#### Instructions for the task
In the listing that follows, find the line with "The width and height of the screenshot is (789, 733).", then copy exactly from it through the line with "Image resolution: width=640", leaving out every picture.

#### Data section
—————

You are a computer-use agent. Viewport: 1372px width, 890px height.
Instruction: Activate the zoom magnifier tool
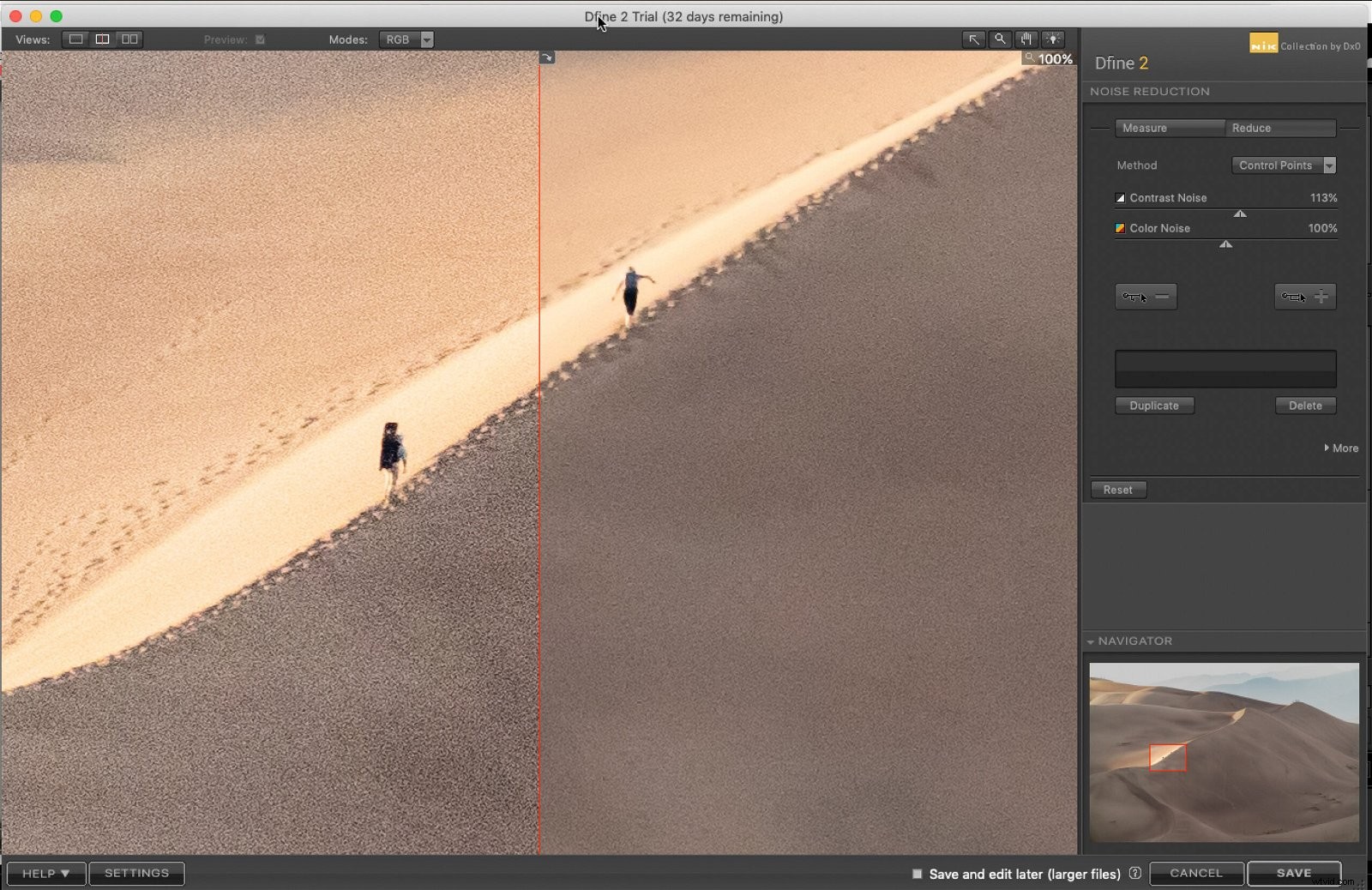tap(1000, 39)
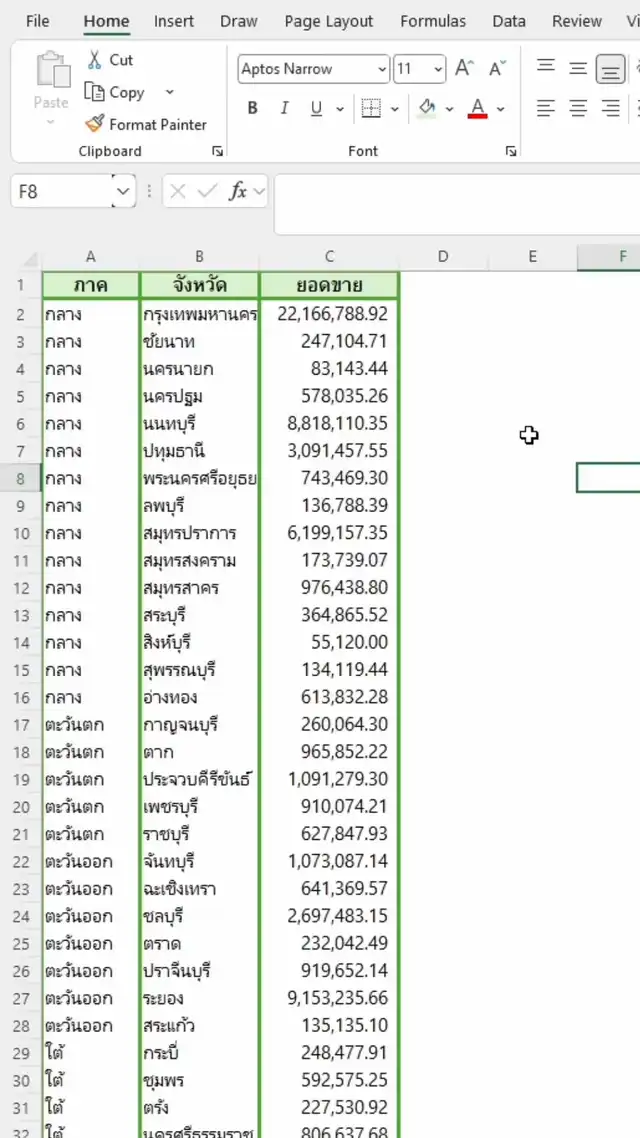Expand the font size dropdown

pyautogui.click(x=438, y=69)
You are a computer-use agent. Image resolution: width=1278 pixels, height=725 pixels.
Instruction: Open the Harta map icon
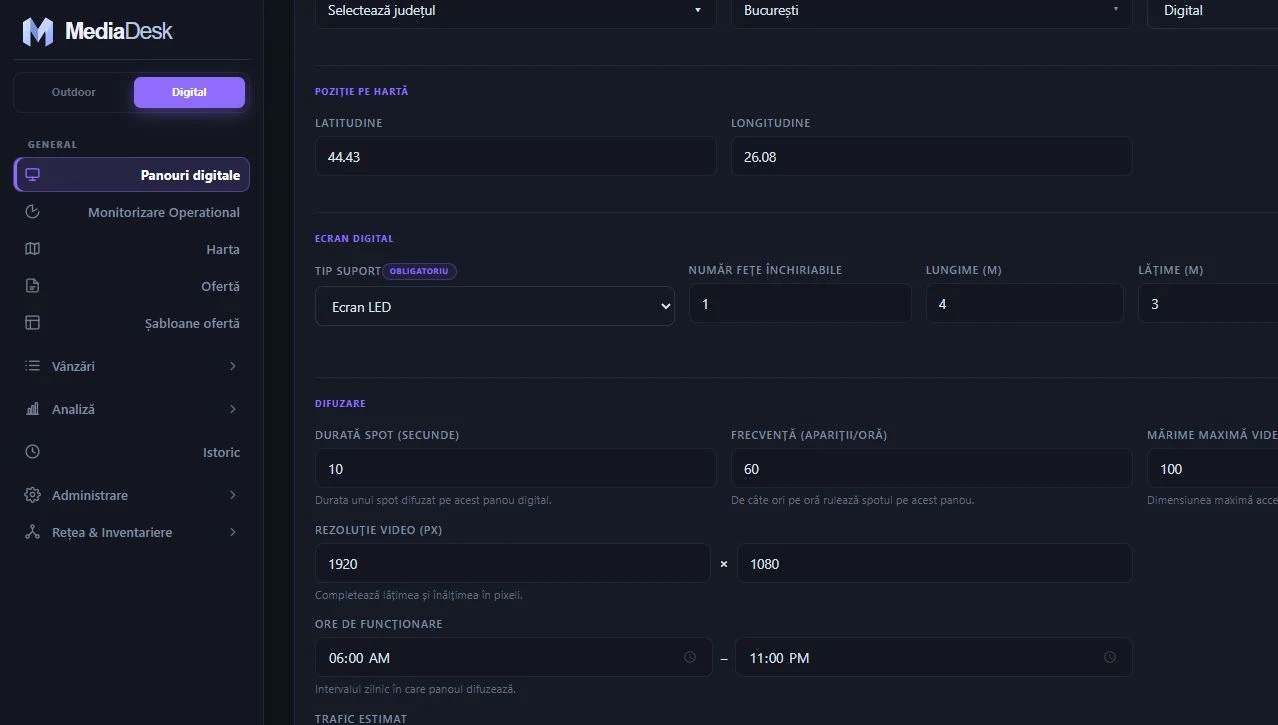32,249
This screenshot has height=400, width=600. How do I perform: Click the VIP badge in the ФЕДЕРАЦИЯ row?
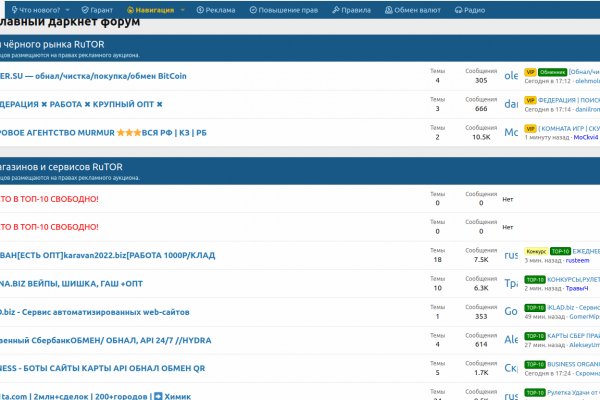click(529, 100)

—————

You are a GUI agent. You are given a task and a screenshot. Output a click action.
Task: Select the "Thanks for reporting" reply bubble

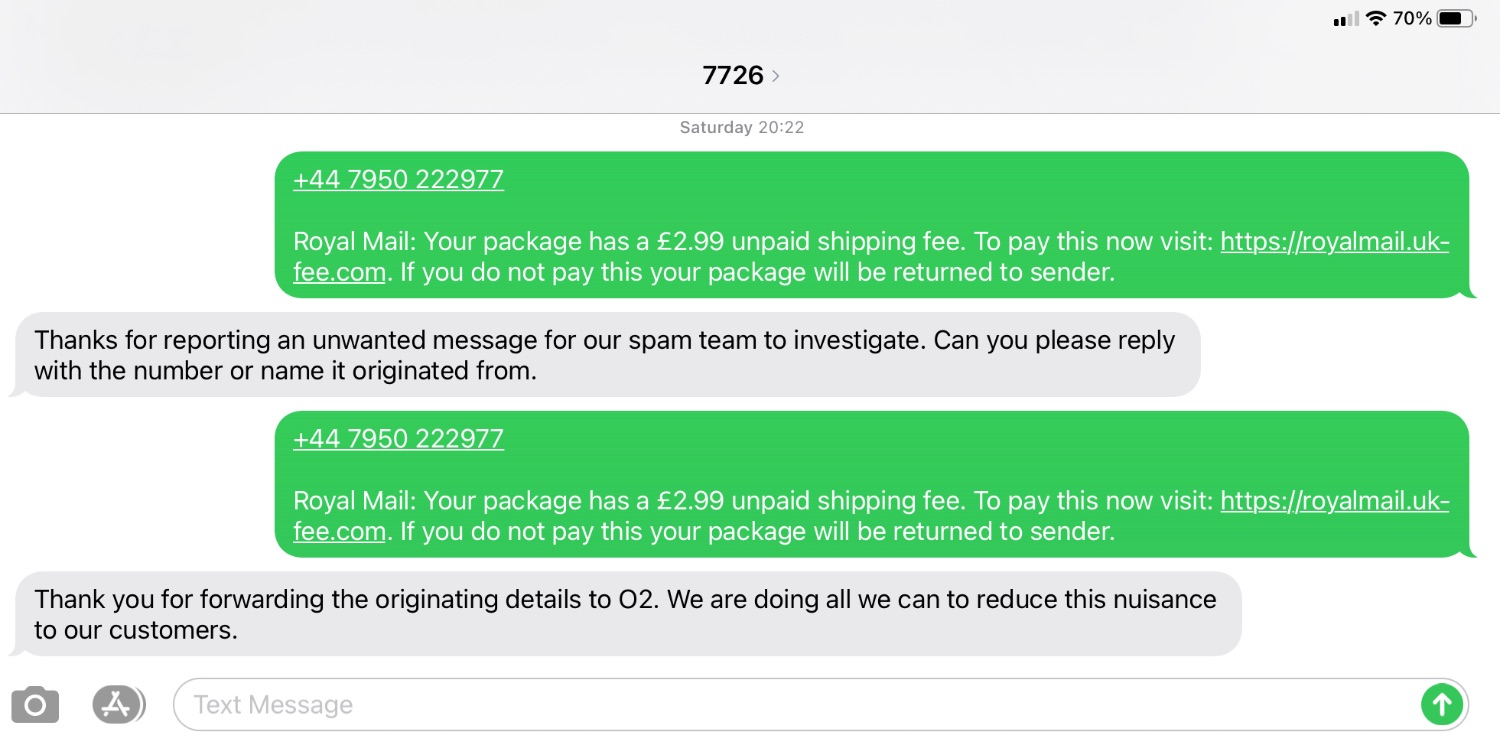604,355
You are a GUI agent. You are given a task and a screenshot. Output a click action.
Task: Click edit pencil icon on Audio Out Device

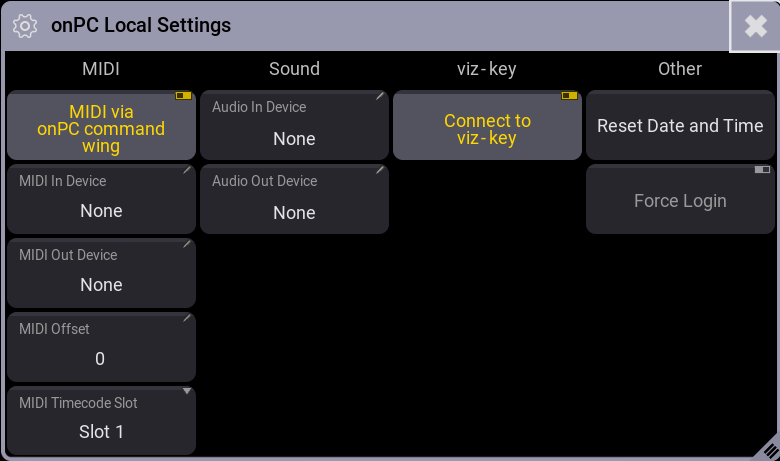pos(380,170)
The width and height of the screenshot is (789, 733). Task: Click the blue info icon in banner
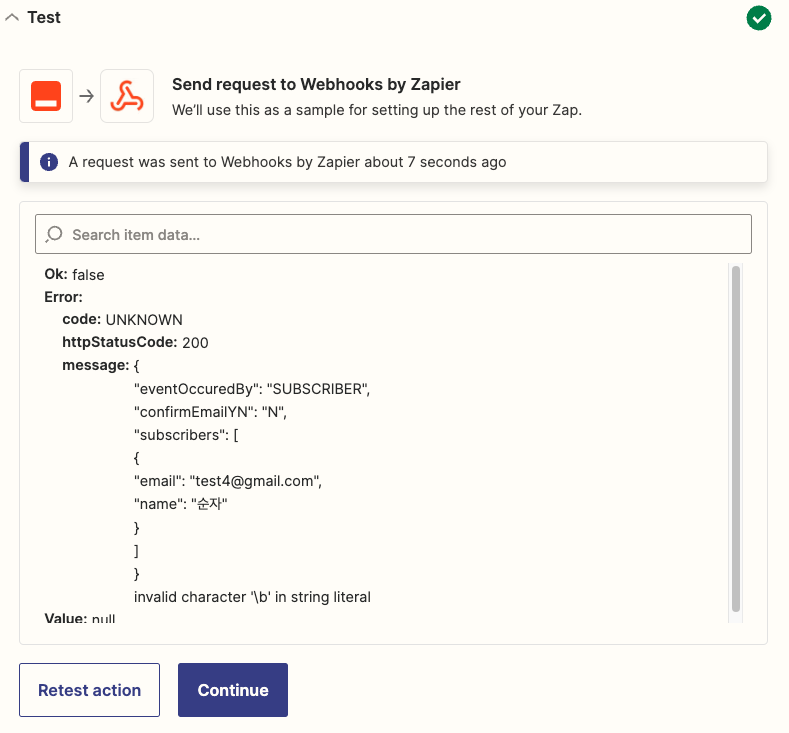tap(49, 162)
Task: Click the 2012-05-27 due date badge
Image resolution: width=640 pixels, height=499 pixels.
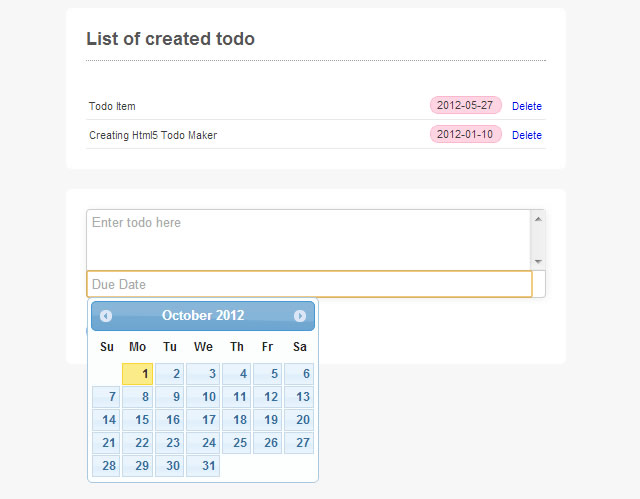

—————

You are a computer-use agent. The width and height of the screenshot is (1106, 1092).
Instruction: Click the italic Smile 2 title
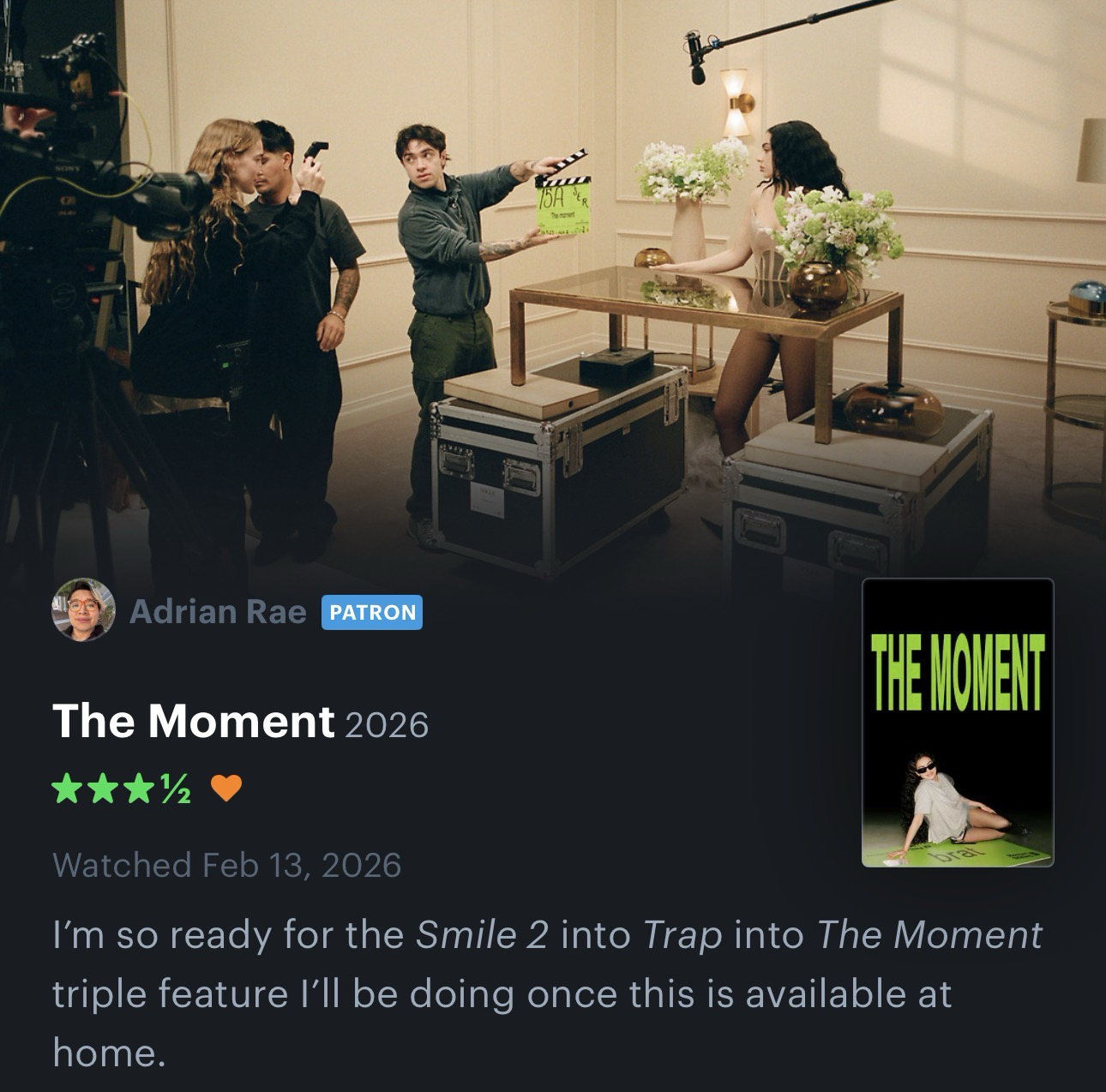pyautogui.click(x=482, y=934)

—————

#### The completed task
The width and height of the screenshot is (789, 733). Task: Click the blue info icon in banner
tap(49, 162)
Task: Click the 2012-05-27 due date badge
Image resolution: width=640 pixels, height=499 pixels.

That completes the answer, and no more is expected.